● **DATASET RECORDS**
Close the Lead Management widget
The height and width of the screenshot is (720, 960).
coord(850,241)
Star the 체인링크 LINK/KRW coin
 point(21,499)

● **WORK TO COMPLETE**
Write out each record exactly, without addition or omission.

● **RESPONSE TO THIS TASK**
Close the Lead Management widget
The height and width of the screenshot is (720, 960).
coord(850,241)
Star the 체인링크 LINK/KRW coin
 point(21,499)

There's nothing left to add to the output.